## THE PROBLEM
Find the line with "The width and height of the screenshot is (550, 476)." and the line with "The height and width of the screenshot is (588, 737)." in the entries below; output exactly those two lines, every line between them, and no others.
Start of MATERIAL PROVIDED
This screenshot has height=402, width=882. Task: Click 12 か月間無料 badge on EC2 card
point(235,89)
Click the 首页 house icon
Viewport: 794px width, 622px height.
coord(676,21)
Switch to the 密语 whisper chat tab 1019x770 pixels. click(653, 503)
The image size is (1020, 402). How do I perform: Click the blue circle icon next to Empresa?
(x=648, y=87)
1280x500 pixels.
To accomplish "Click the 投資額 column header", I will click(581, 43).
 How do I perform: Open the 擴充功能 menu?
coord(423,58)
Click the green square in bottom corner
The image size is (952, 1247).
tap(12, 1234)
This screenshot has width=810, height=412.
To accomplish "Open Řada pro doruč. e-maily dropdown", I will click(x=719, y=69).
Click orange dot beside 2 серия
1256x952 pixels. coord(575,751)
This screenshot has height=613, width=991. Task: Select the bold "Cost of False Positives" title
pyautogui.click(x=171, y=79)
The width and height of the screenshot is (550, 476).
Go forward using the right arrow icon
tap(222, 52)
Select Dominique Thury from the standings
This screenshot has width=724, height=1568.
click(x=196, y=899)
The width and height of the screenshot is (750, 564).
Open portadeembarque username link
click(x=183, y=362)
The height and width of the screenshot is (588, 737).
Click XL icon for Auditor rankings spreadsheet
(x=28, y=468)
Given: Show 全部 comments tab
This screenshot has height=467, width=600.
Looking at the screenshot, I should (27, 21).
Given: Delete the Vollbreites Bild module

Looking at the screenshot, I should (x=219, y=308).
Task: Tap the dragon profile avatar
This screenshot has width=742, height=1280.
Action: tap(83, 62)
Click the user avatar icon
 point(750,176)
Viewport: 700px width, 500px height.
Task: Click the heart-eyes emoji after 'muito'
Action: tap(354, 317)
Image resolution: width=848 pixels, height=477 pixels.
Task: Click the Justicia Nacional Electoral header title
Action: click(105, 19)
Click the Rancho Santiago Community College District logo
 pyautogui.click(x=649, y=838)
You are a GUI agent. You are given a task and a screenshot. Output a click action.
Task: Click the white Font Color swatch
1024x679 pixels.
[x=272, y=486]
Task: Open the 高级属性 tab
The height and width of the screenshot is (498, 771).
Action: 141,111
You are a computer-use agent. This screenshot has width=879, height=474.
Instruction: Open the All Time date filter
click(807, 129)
End of MATERIAL PROVIDED
## EXERCISE RESPONSE
The width and height of the screenshot is (550, 476).
Go forward using the right arrow icon
tap(222, 52)
Select Dominique Thury from the standings
This screenshot has width=724, height=1568.
click(x=196, y=899)
The width and height of the screenshot is (750, 564).
Open portadeembarque username link
click(x=183, y=362)
The height and width of the screenshot is (588, 737).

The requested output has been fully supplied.